Stored items

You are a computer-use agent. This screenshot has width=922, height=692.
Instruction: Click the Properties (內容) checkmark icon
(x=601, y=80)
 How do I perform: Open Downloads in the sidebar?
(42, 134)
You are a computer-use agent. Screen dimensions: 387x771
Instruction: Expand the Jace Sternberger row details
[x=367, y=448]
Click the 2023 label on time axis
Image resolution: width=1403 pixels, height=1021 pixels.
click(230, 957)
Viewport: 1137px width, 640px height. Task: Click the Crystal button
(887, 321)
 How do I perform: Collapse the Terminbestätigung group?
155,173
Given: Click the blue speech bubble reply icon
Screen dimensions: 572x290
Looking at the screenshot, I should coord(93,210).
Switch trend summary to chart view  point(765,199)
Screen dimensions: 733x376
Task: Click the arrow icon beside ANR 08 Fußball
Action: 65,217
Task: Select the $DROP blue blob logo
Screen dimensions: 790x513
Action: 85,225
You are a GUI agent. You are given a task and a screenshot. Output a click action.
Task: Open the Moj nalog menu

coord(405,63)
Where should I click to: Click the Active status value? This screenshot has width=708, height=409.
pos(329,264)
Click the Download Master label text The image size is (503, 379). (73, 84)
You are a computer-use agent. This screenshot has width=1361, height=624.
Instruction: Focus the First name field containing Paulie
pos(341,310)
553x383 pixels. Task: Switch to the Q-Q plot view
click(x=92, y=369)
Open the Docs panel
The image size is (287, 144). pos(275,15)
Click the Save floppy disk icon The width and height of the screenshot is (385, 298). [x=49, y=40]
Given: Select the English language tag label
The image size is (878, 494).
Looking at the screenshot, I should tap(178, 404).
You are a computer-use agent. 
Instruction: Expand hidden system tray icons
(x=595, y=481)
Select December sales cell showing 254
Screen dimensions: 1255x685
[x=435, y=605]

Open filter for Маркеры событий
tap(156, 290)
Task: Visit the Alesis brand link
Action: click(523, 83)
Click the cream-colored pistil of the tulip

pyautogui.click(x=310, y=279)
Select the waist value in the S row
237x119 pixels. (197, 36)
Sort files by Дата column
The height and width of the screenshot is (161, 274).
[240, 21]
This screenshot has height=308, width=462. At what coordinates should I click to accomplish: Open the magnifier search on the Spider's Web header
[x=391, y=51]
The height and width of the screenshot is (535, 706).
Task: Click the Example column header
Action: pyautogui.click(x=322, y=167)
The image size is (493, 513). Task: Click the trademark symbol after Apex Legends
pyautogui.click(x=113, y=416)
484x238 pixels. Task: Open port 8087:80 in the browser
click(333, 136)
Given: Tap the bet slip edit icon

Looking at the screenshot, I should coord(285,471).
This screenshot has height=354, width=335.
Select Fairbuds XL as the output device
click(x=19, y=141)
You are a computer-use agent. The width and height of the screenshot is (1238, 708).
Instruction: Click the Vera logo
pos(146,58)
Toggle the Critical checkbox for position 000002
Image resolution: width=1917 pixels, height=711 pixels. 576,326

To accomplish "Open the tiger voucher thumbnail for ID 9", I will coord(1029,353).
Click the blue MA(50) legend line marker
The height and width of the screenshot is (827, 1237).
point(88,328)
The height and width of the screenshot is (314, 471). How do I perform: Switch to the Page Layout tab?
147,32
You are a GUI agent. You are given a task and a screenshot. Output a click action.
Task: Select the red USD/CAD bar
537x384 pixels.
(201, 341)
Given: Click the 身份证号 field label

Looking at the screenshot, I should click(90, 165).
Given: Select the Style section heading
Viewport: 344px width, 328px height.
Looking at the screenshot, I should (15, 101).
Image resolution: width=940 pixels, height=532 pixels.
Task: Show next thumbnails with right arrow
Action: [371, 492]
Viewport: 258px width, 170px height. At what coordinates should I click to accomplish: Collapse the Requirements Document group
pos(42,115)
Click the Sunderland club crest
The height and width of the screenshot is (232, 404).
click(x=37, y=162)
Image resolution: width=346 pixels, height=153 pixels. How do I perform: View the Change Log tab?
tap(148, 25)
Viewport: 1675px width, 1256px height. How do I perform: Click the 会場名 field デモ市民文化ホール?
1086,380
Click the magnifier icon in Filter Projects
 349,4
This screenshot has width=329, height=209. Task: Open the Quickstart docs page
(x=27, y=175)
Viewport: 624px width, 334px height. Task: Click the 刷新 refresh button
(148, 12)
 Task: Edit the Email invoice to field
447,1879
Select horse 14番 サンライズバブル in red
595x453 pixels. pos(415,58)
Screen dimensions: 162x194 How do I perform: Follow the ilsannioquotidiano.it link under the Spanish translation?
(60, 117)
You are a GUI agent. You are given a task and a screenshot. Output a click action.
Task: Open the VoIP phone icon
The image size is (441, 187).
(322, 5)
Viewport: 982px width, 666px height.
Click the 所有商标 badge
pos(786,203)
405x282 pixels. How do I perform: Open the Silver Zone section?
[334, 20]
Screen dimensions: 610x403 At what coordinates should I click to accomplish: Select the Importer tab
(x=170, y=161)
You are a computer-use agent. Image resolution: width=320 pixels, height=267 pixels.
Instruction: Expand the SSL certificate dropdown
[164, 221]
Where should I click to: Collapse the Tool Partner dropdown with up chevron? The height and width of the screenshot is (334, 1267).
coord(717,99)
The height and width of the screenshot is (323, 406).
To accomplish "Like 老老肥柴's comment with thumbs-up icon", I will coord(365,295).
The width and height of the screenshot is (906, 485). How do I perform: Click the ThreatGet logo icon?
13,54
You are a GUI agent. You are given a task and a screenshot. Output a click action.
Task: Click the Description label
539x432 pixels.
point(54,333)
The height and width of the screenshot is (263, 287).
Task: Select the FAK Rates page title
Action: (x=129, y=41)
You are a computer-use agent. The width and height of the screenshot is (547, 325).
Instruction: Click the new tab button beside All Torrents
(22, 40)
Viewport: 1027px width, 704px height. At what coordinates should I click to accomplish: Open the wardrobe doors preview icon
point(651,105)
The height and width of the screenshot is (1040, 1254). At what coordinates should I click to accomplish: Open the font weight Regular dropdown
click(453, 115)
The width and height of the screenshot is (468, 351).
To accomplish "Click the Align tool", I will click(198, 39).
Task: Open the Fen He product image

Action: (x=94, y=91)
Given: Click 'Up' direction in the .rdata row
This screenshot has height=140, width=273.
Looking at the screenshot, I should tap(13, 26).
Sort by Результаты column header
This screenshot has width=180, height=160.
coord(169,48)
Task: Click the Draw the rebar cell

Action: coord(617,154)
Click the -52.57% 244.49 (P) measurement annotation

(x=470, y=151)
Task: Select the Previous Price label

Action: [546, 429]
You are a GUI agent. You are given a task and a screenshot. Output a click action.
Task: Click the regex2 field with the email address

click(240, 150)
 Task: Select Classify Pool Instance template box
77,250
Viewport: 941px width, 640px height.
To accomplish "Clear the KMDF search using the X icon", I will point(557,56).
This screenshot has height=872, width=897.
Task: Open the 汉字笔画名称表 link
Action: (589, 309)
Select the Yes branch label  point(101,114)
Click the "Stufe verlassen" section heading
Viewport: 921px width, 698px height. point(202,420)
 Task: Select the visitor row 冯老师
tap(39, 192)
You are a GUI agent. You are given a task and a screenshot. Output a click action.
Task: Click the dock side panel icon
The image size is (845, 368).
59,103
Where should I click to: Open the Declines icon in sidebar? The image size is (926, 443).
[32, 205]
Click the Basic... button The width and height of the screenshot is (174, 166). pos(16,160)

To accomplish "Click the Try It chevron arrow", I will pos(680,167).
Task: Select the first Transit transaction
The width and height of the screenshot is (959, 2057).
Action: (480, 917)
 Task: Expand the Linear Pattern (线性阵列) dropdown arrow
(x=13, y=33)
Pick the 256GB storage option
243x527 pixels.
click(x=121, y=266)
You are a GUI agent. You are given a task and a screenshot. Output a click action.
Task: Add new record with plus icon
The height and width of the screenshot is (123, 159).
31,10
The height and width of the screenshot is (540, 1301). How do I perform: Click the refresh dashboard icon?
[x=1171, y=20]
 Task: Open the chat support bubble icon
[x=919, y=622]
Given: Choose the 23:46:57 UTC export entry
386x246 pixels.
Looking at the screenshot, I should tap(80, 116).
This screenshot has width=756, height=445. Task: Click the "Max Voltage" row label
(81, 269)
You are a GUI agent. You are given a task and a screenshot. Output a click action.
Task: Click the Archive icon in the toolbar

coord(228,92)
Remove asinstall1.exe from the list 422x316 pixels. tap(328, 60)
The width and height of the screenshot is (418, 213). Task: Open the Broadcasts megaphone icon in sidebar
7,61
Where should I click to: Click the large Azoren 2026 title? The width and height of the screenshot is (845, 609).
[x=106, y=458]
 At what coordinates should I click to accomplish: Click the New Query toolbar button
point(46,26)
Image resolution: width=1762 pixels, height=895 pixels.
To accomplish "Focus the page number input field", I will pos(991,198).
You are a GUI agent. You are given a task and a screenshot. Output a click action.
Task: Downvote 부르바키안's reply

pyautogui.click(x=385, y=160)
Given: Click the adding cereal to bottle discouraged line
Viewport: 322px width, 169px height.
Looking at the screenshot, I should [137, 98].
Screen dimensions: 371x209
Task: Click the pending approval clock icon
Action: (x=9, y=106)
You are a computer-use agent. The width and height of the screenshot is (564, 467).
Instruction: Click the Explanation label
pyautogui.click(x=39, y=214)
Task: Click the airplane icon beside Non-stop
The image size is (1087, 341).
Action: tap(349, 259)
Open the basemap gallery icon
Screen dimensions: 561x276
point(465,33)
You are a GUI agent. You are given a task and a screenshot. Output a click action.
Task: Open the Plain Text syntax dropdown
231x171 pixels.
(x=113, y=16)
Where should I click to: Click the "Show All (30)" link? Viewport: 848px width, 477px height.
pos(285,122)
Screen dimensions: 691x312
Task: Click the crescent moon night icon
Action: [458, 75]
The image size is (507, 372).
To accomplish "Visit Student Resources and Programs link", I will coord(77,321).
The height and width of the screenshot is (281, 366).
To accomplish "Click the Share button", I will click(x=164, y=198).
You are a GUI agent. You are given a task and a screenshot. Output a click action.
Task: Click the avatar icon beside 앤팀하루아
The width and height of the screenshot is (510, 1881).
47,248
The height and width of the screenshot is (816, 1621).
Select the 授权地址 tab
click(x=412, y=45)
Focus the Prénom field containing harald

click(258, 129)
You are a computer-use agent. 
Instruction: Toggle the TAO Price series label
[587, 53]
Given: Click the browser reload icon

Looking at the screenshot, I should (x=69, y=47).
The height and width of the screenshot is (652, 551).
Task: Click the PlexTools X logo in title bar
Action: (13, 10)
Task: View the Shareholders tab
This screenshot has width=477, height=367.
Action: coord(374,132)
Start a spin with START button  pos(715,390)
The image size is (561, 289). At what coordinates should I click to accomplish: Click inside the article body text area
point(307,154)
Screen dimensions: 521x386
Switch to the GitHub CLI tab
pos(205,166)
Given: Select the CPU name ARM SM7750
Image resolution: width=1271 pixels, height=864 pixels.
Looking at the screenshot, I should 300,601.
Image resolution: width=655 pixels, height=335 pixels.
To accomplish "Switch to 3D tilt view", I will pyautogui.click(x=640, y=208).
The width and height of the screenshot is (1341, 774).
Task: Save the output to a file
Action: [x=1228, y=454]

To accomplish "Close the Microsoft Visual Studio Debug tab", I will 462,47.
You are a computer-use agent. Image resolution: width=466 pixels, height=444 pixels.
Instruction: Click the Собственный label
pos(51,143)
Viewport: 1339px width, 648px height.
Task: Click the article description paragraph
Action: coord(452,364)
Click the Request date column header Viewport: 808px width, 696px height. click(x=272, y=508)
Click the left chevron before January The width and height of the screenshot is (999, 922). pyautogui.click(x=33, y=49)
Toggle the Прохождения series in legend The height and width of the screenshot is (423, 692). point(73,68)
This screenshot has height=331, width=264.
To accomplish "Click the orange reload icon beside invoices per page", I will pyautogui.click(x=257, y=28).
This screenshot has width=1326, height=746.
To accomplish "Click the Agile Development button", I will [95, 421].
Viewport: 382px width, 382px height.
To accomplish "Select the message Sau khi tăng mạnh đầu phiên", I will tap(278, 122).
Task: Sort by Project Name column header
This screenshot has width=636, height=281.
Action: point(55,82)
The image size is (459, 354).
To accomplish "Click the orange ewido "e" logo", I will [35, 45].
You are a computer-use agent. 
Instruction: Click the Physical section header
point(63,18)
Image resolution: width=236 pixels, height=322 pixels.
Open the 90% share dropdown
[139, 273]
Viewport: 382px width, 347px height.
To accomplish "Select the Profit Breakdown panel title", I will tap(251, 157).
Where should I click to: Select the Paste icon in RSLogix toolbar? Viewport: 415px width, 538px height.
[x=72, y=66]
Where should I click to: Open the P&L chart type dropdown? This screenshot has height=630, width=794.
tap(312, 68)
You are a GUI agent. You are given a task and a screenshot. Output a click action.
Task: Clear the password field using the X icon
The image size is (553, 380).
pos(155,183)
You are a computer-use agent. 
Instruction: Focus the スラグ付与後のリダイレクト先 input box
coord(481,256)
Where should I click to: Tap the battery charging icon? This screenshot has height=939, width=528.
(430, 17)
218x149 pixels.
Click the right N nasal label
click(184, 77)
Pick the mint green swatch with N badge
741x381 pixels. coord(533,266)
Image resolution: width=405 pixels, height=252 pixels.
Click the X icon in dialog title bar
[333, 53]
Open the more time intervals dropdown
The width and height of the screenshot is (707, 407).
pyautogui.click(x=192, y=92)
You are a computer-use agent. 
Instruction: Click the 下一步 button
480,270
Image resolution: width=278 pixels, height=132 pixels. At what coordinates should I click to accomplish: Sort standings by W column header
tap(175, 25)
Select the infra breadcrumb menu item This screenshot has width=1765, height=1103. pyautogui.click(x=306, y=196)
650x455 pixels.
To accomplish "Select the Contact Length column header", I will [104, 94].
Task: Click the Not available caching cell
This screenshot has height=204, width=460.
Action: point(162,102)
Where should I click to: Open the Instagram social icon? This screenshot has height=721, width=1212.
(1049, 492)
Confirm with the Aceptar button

- **WHAT IS REQUIRED**:
The result should be every line that contains "orange", copied from the entries.

- **COMPLETED TASK**:
To accomplish "Click the orange reload icon beside invoices per page", I will pyautogui.click(x=257, y=28).
To accomplish "Click the orange ewido "e" logo", I will [35, 45].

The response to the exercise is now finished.